Combining like terms is a fundamental process when working with linear equations. This involves simplifying the equation by merging terms that are similar, which usually means they have the same variable to the same power. In the given exercise, the equation started as \(5y + 2y - 1 = 6y\). Here, both \(5y\) and \(2y\) are like terms because they contain the variable \(y\). By adding these two terms together, we simplify the expression to \(7y - 1 = 6y\).
This process helps reduce the complexity of the equation, making it easier to isolate the variable in the following steps. Always look for coefficients with the same variable as an initial step to streamline your work.

Isolating the variable is the next crucial step in solving linear equations. This involves rearranging the equation so that the variable you are solving for stands alone on one side of the equation, usually the left side. In our exercise, we began with the equation \(7y - 1 = 6y\).
In order to isolate \(y\), we first subtract \(6y\) from both sides. After performing this operation, the equation becomes \(7y - 6y - 1 = 0\), which simplifies to \(y - 1 = 0\). This manipulation leaves us with a simpler equation where the variable \(y\) is more prominently featured and almost isolated for the final step.
Always keep in mind that reversing operations, like addition and subtraction, is often necessary to achieve this simplified form.

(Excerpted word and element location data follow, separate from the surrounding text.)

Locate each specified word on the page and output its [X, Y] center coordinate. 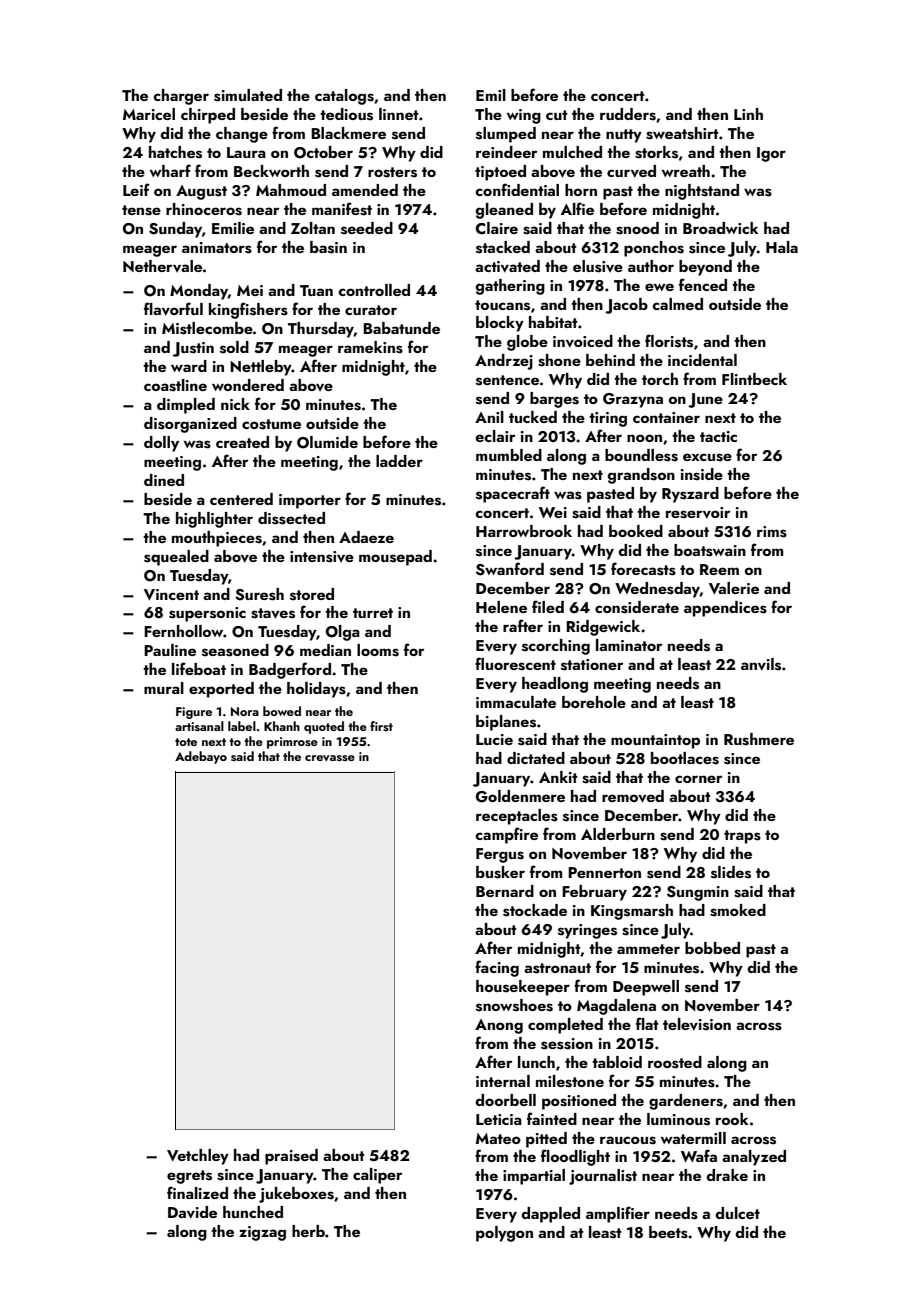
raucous [628, 1140]
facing [497, 968]
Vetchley [198, 1157]
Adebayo [201, 757]
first [381, 726]
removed [633, 796]
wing [524, 116]
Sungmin [698, 893]
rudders [628, 114]
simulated [248, 95]
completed [565, 1026]
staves [273, 613]
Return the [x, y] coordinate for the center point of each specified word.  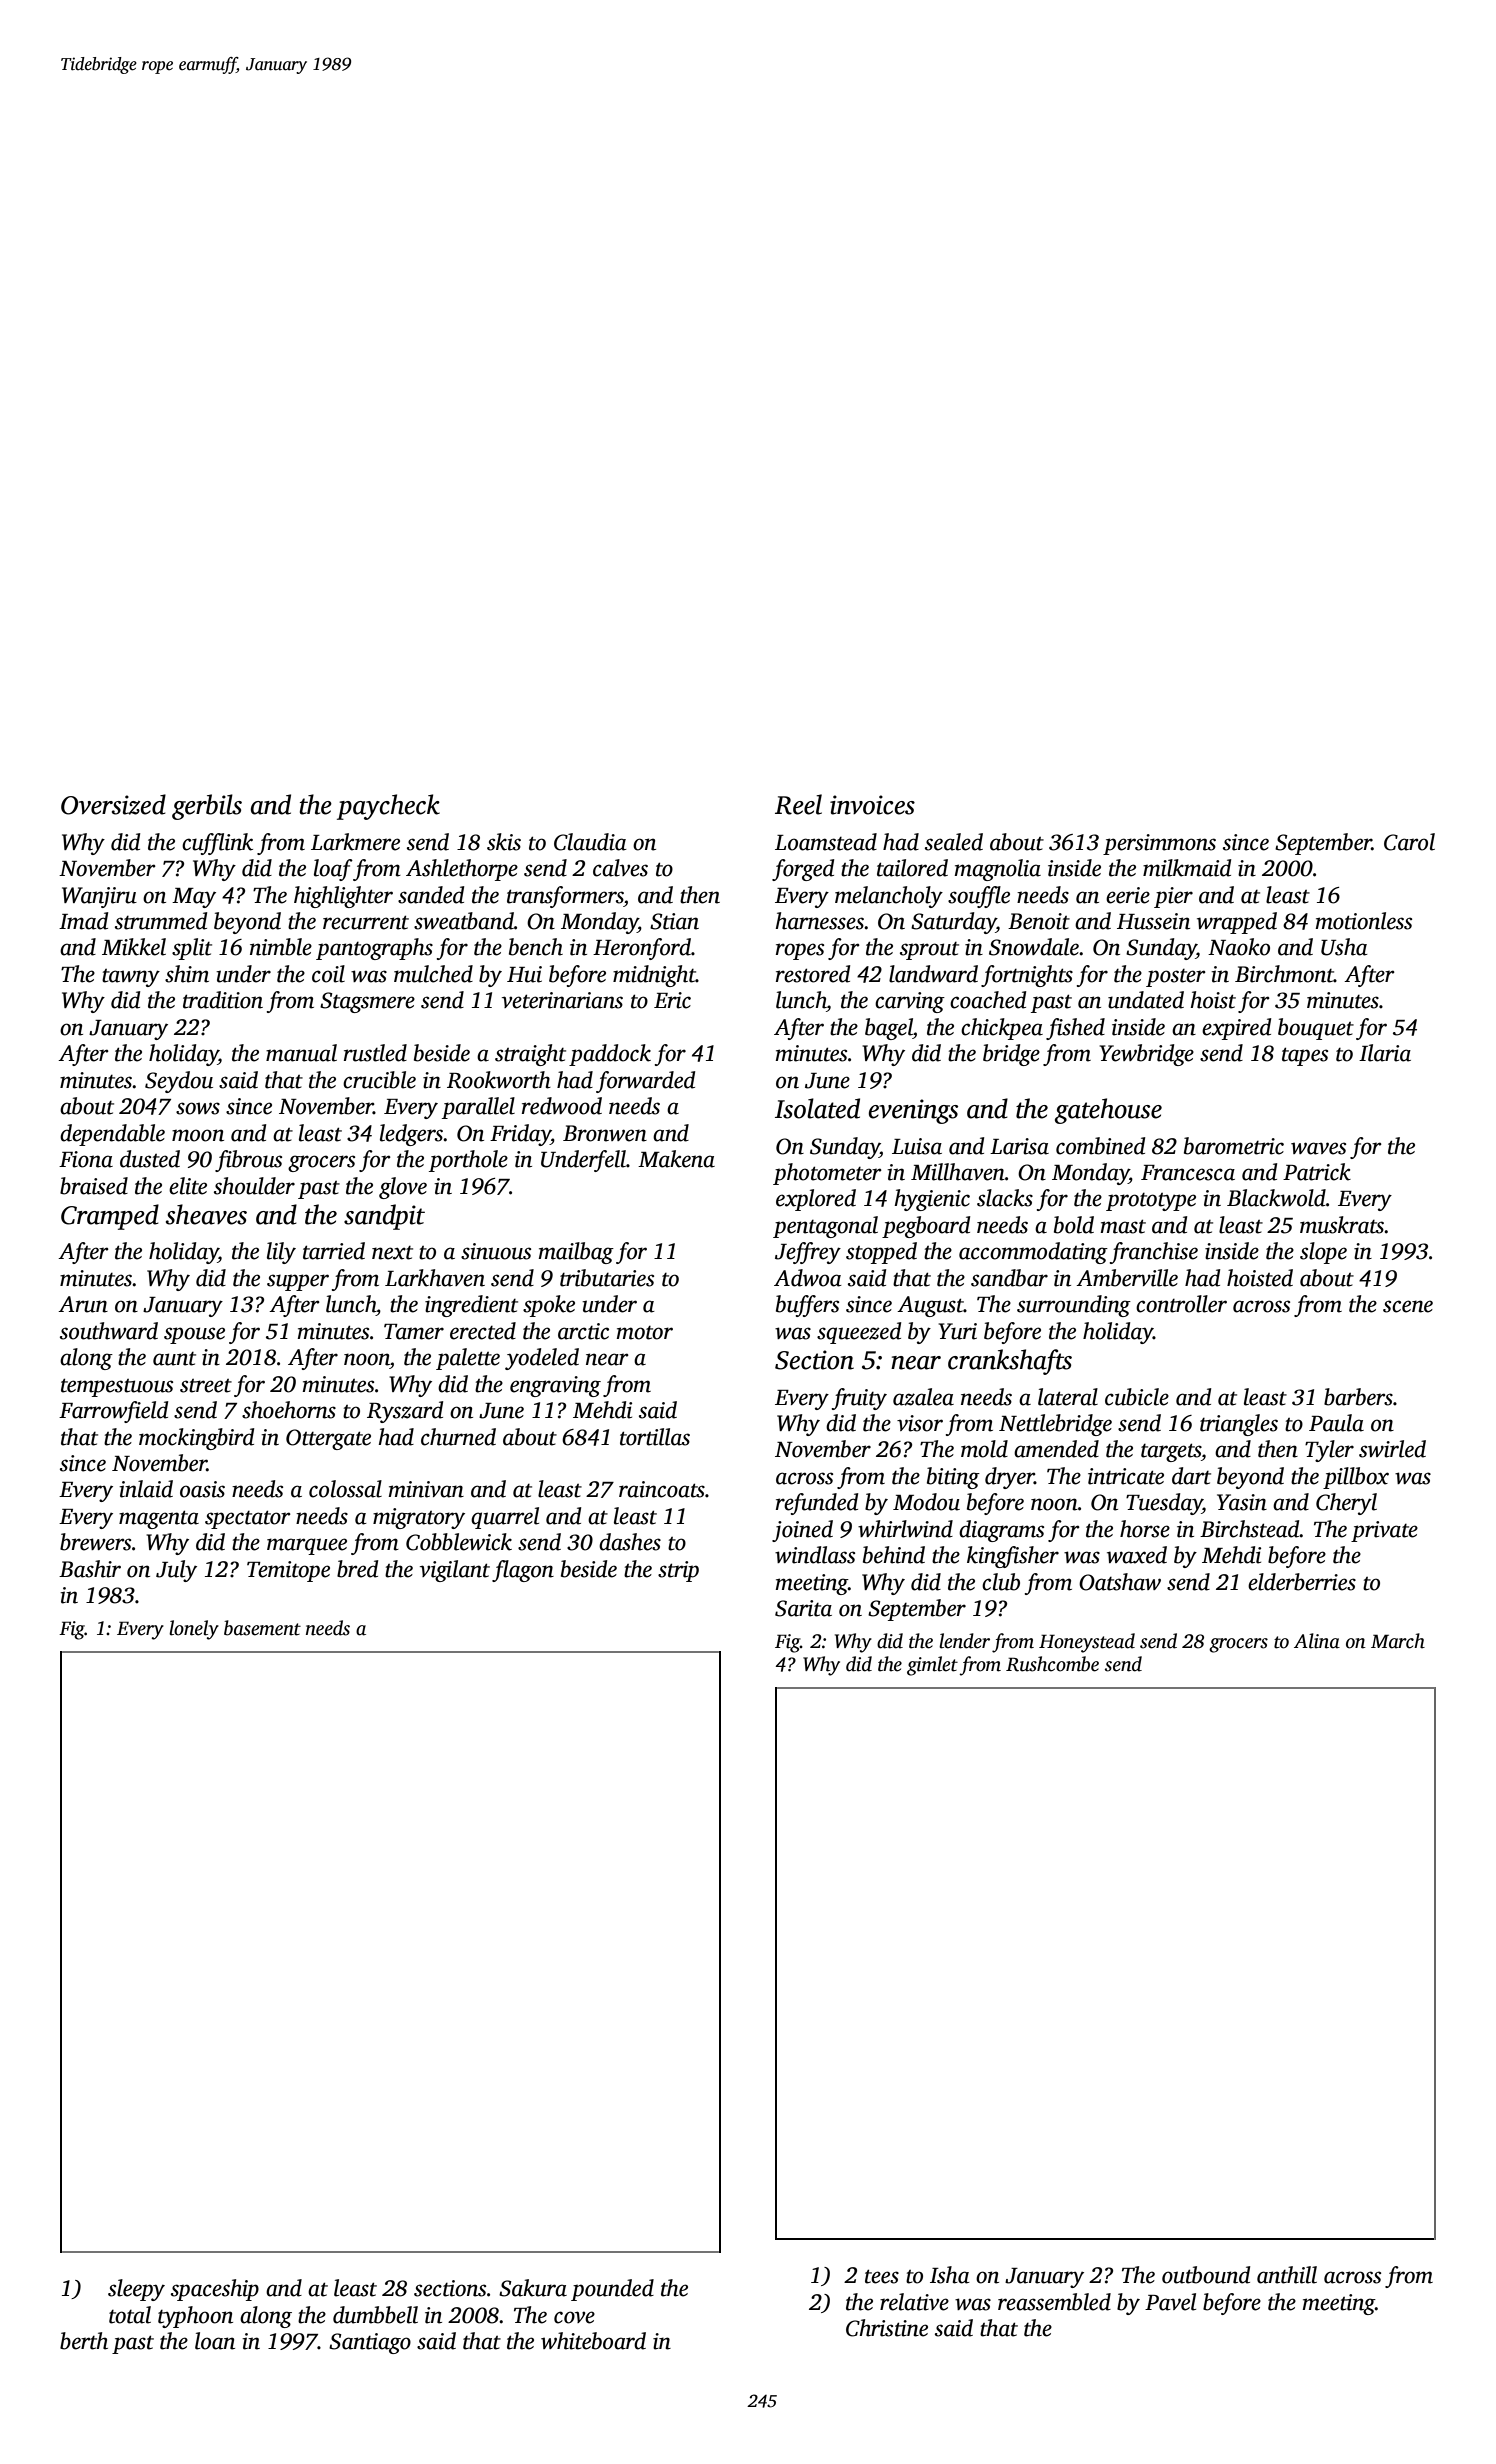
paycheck [388, 807]
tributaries [607, 1278]
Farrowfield [113, 1412]
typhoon [195, 2317]
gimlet [932, 1666]
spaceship [215, 2290]
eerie [1128, 895]
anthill [1287, 2275]
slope [1323, 1253]
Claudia [590, 842]
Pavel [1170, 2302]
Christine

Solving the equation is the final step where you find the value of the variable. Once like terms have been combined and the variable isolated, you're usually left with a straightforward equation to solve. In this exercise, after isolating \(y\), we were left with the equation \(y - 1 = 0\).
To solve for the variable \(y\), we simply perform the inverse operation of subtracting 1, which is to add 1 to both sides of the equation. This balances the equation and results in \(y = 1\).
By following these methodical steps, you ensure that all operations are balanced, leading you to a correct solution. Always review your work to confirm that the solution satisfies the original equation.